Le matin de ce même vendredi, j’avais passé la nuit dehors — dîner coréen épiceux, dernier métro pour Roppongi, bar jusqu’à une heure indécente, puis Tsukiji à l’aube. Le marché aux poissons à cinq heures du matin est une autre planète : les chariots qui foncent dans tous les sens, les thons géants alignés sur le béton mouillé, l’odeur de mer et de glace pilée. Je trouve un petit restaurant à l’intérieur du marché et commande un kaisen-don — un bol de fruits de mer sur du riz, poisson cru tranché ce matin même, à quelques mètres de là. C’est le meilleur bol de riz du voyage. Je rentre ensuite à l’appartement en métro, ligne H, et je m’endors avant même d’arriver.

Tokyo a cette particularité de vous laisser complètement libre de la vivre comme vous voulez, à condition d’accepter de ne jamais vraiment la comprendre. On passe une nuit dans une alvéole, une autre à chanter du Noir Désir dans un karaoké à Shibuya jusqu’à deux heures du matin avec des amis et des inconnus. On mange dans un tonneau à Shinjuku le mercredi midi et des sushis au bar debout à Ueno le vendredi. On croise un Japonais dans un bar qui vous cite Yves Montand, et on rentre à pied dans une ville qui ne dort jamais en se demandant si c’est elle qui est folle ou si c’est vous qui avez enfin les idées claires.

Le dernier dimanche, je rends l’appartement à Akiko.
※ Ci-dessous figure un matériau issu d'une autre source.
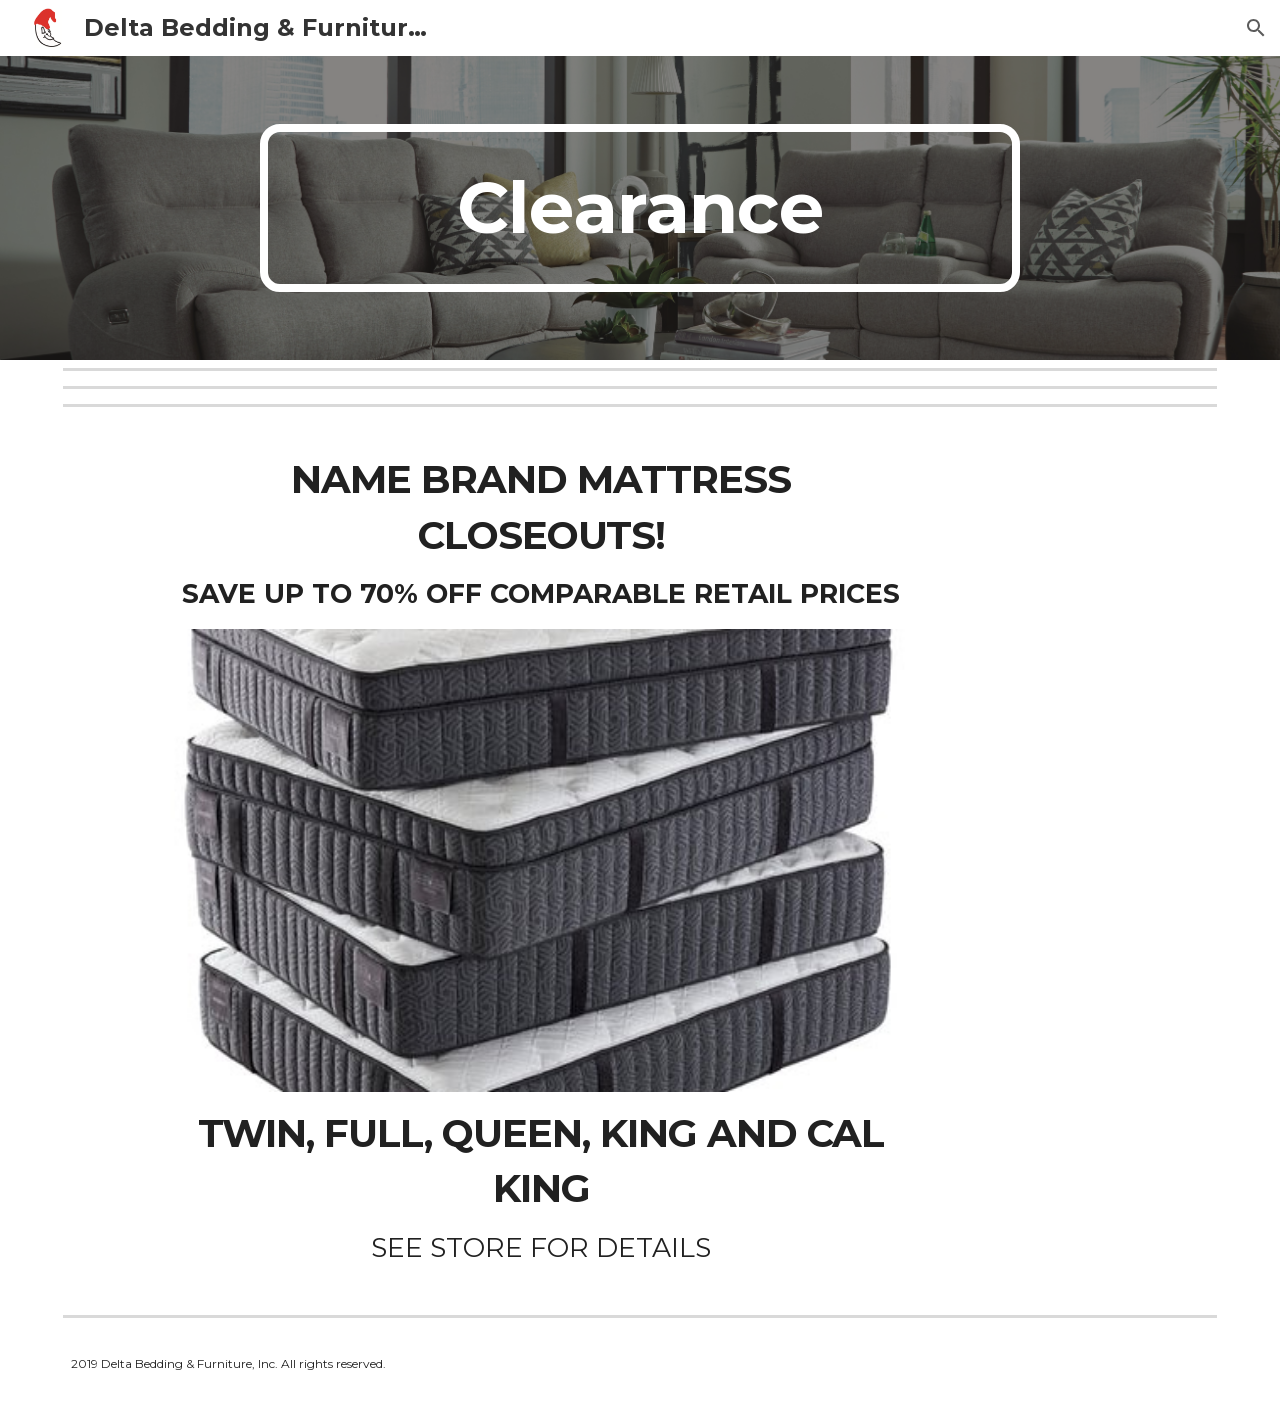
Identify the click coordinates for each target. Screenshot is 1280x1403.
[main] (640, 208)
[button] (1256, 28)
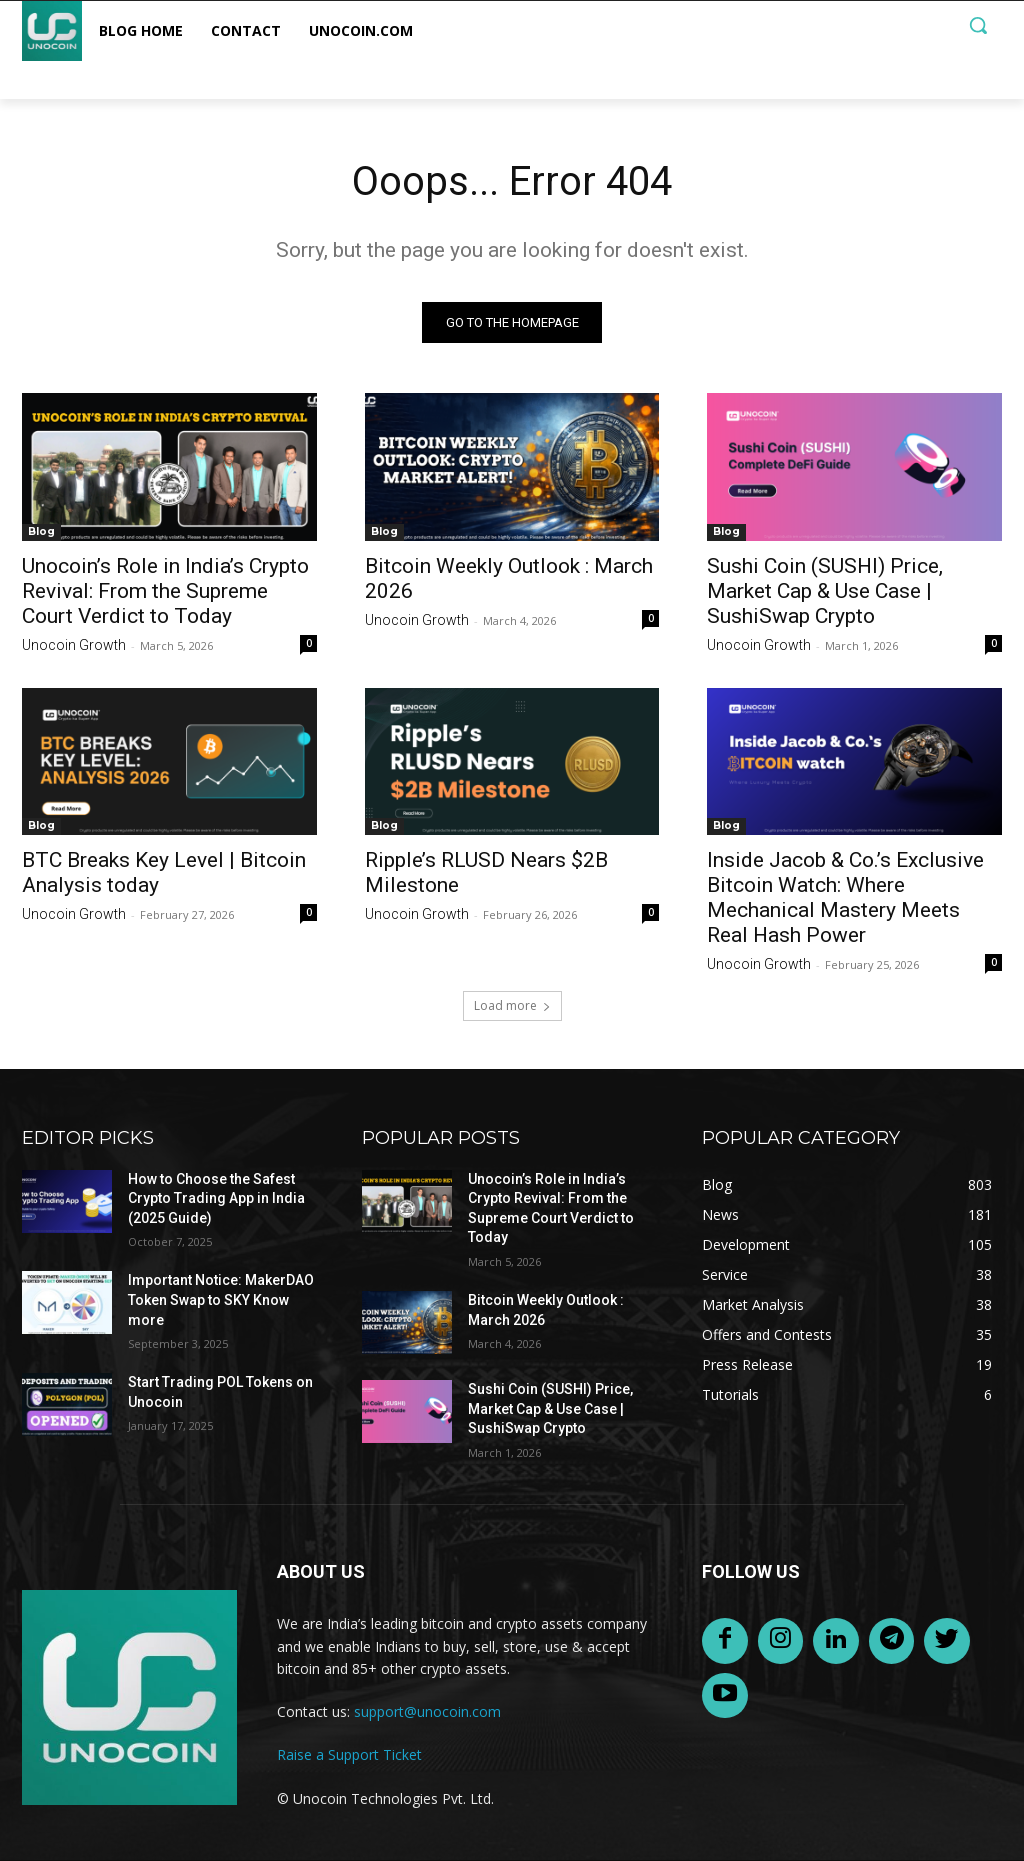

Je passe l’après-midi à Ginza — propre, large, haussmannien presque, à des kilomètres de Shinjuku dans l’esprit. Déjeuner dans un restaurant de tenpura et de soba au sous-sol d’un centre commercial : le tentoji-don, crevettes en tempura et œufs brouillés sur riz, avec soba, salade et dessert, le tout pour 980 yens. Menu en anglais disponible, ce qui, après dix jours au Japon, me semble presque superflu.

À 17h, direction l’aéroport.

Départ à 22h. Vol Emirates.

Je repense au train de Minami-Kusatsu, à l’annonce des deux minutes de retard, aux excuses sincères du chef de bord. Je repense aux bains publics, au saké de Taisei, au Pavillon d’Or dans l’eau immobile. À Kaku et son whisky Suntory. Aux gyoza de trois heures du matin à Osaka.

Le Japon ne vous lâche pas facilement. Et franchement, on n’a pas très envie qu’il le fasse.